Deep learning printed characters

Hi everyone
Kuba from Planning & Development Section here.

Since last December I have been studying deep learning in my spare time. While there is a great variety of tasks to which it can be applied, for my first personal project I decided on a modest one – recognizing printed characters.

To keep things simple, I am restricting myself to a single font and individual characters bounded by a box, much like Kotobanban does. For those of you not familiar with Kotobanban – it’s a fun, educational game capable of recognizing hiragana characters printed on playing cards. Kotobanban does its tasks of detecting ~80 characters extremely well. However, having authored the character recognition engine of Kotobanban, I’m well aware of its limitations. It could handle other simple symbols, like Latin characters, digits or katakana, but its hand-crafted features recognition system would fail on even modestly complicated kanji. And I really wanted to write a system capable of handling kanji as well.

So over last weekend I trained myself a neural network that would do for me just that! Here’s the setup: I first prepared templates of characters I wanted to recognize.
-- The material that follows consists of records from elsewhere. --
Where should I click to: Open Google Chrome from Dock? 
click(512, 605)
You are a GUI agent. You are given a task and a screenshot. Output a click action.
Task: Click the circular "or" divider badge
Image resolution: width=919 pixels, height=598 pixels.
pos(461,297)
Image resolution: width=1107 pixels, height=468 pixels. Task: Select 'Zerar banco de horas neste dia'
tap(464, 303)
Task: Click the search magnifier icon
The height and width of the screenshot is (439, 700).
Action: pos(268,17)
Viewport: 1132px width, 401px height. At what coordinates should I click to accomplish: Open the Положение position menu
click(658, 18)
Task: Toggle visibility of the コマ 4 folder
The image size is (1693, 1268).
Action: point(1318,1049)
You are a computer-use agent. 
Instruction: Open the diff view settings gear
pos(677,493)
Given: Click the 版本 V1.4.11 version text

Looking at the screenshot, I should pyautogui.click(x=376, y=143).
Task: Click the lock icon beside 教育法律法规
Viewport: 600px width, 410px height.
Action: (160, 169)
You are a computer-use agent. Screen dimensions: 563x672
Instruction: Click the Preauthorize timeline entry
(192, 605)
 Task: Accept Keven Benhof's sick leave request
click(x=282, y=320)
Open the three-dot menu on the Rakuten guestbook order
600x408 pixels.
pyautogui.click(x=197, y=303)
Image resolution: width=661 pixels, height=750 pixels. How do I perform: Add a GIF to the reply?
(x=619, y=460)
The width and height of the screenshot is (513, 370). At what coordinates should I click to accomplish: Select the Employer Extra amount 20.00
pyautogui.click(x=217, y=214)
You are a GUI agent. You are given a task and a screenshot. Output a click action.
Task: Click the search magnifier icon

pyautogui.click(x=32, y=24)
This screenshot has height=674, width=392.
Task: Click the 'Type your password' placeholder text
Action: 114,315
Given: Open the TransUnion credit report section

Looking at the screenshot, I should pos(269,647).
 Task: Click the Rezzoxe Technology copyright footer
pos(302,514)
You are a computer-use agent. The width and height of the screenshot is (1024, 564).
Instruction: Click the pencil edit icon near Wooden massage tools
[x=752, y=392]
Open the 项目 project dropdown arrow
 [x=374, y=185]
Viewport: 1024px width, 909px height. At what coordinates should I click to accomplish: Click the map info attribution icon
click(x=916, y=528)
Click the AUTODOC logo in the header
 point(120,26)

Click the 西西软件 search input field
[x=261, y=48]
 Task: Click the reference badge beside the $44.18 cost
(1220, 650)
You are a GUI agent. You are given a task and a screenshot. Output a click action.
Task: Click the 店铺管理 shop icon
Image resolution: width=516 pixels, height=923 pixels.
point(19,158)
For now that’s about ~250 characters consisting of Latin alphabet, digits, hiragana, katakana and all Jouyou Level 1 kanji. Templates are simple 32×32 images of each character, e.g.

レ  K  3  す  学   

Then for each template I created 1000 images that would contain random perturbations of original image, adding pepper noise, rotation, translation, perspective projection and intensity variation. This would yield images like ones below

0001  0046  0062  0021  0013

I partitioned above data into training and test sets using an 80%-20% split. Having these ready I could go about training my network! I used a [pixel count, 100, 100, labels count] fully connected network and a learning rate of 0.01. And the result? An impressive 99.53% accuracy on test data after barely 100 training epochs! And that’s even before applying regularization, drop-out, trying alternative activation functions, more layers, etc.

And should I worry about the remaining ~0.5% I didn’t get right? Nope, I don’t think so. When capturing characters bounding boxes, like Kotobanan does, character images are reconstructed to representations that only slightly diverge from their templates. In other words my real data will be far less noisy than artificially tinkered images above. I still have to code the image reconstruction module to be able to confirm my assumptions and beat Kotobanban, but results so far are very encouraging.